I’m ready to admit it… SNL UK is better…
With Series 1 almost at an end, I’m ready to admit: SNL UK is better than the original (at least this year).
A quick qualifier, I’m an SNL diehard and have never bought into the notion that there was a “golden era of SNL.” Every cast has its merit, every decade has its strengths. I’ve never thought the show had lost any steam… until SNL UK came along… (also, I’m from a militantly Irish family, in other words, far from an Anglophile… but I can’t deny the UK version’s superiority any longer).
The UK version sheds many of the shibboleths that the US version has failed to question or even acknowledge. The SNL of the 70s and 80s had a rebel energy, its teeth were sharp, and no Fs were given. SNL UK seems infused with a bit of that old blood as it takes bigger chances and isn’t afraid to fully commit. By comparison, this year on the US side has felt stodgy, almost formal. The wonderful bit at the end of the latest UK Weekend Update, where a centenarian David Attenborough in a singlet fights off the entire animal kingdom, is a perfect example. Is it high comedy? No. Great writing? Hardly. But it shows that SNL UK isn’t too proud to be silly, and that devil-may-care attitude uplifts every aspect of the show, from Jack Shep’s risk-taking impressions, to Paddy Young’s shit-eating smize after every punchline.
A change so simple as to have the host segue straight out of a sketch to the musical guest feels inspired in this new context. Why hasn’t the US version ever done this? It puts the high-wire chaos of a live show on full display, reminding the audience just how elevated the stakes really are. The US version in contrast, feels almost beholden to its 50 years’ worth of polish. They are so good at what they do on the prodution side, they can hide the seams… but they forget it’s the fraying ends of a live show that makes the concept so watchable in the first place.
And the UK cast is preternaturally skilled for a rookie year. Hammed Animashaun has the weird and wacky energy in one sketch and the grounding straight man energy the next, something SNL has always needed and which hasn’t really been perfected since Ferrell. Emma Sidi has been so consistently strong you almost wish she’d leave room for the other women. Jack Shep shows a versatility that feels almost effortless. (And kudos to the show for not always leaning on his sexual identity for every sketch… Bowen Yang was often at his best playing against type, but it was a role the US version seemed almost tentative to put him in. On SNL UK, someone with Shep’s talent is thankfully given free and unfettered reign.)
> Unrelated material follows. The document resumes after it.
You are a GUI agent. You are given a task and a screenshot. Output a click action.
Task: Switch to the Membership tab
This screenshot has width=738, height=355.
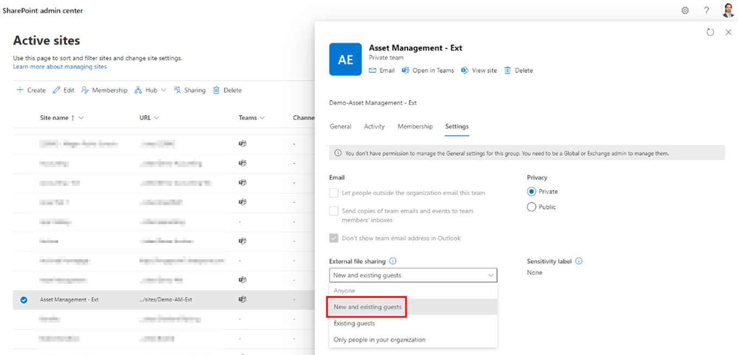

Weekend update has always been a highlight of the show, and every new anchor pairing struggles to find the right chemistry before a live audience. It’s such a common and understanble phenominon its not even questioned that a new team be given a season or two to get their feet under them. Not so with SNL UK. Ania Magilano and Paddy Young got it right from day one. Curtain and Aykroyd would be proud.
AND DON’T GET ME STARTED ON GEORGE FOURACRES! The man is promising to be a generational talent! The distinctly British, wonderfully deranged 45 Seconds with Fouracres (where I had to acknowledge, with some chagrin, just what kind of Irish my granddad was) feels like a statement for the entire ethos of the show:
SNL UK is here to champion comedy, and it knows that laughter isn’t decided by committee. True comedy steers into danger and embraces the chaos.
I still love the US version, as sluggish and buttoned-up as it’s felt this season by comparison, but the news that SNL UK has been picked up for series 2 needs to be celebrated on both sides of the Atlantic. It’s a huge win for comedy at a time when the world has never needed it more.